Sur Reddit, un utilisateur constate que la plateforme semble mettre en avant des contenus qui s’attaquent de front à certains comportements humains. Comment expliquer que la moquerie ait pris une telle place sur Internet ?

Serions-nous devenues plus méchants et méchantes ?

Depuis la nuit des temps, le malheur des autres nous fait rire.

Un mec se rétame en tentant de faire une pirouette dans le Zapping à la télé. Une fille est piégée dans un prank sur YouTube. Un panda tombe maladroitement de la branche qu’il escaladait dans une vidéo TikTok.

Derrière le rire et la volonté de se moquer « gentiment », sommes-nous en train de nous désensibiliser du malheur des autres ?

Entretenir la haine, une stratégie gagnante sur Internet ?

PotterMellow, un utilisateur de Reddit, a ouvert une discussion très intéressante dans la section France il y a quelques jours.

Habitué de la plateforme américaine depuis 2014, il s’étonne de voir de plus en plus émerger des fils de discussion qui sembleraient légitimer le bashing et ce qu’il dénonce comme une « mise au pilori » virtuelle.

« Le phénomène qui ne cesse de me surprendre est la place considérable que les subreddits de haine semblent avoir pris sur Reddit.

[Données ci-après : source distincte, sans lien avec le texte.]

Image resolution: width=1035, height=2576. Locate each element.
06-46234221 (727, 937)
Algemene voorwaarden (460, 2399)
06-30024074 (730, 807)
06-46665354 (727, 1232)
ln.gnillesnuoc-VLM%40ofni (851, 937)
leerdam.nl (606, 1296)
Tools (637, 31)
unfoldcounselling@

Je ne parle pas des « hate subreddits » comme les entendent les américains, à savoir les haines interdites comme le racisme, sexisme, etc. mais bien de tout subreddit dont la vocation première est de mettre en forme sur l’espace public une haine autorisée, systématique, pour des comportement jugés déviants, une forme de mise au pilori virtuelle assez similaire à celle que l’on peut retrouver sur twitter au final, tandis que l’objet des fureurs redditiennes s’approche surprenamment de ceux que l’on peut trouver sur facebook.

Il peut s’agir de haines banales, pour des situations du quotidien qui mettent en colère ou qui énervent (le plus ancien que je voie être régulièrement actif étant r/iamverysmart qui moque les gens arrogants) ; le plus souvent, il s’agit d’une haine délibérée contre des comportements jugés abusifs ou intolérants (un petit nouveau serait r/insaneparents où sont mis en scène des parents abusifs et des familles dysfonctionnelles).

Dans tous les cas ces sub ont une même fonction : la colère et l’indignation pour des cibles variées. »

L’internaute cherche une explication de ce phénomène dans la tendance des gens à partager et à commenter bien plus souvent les contenus qui les indignent.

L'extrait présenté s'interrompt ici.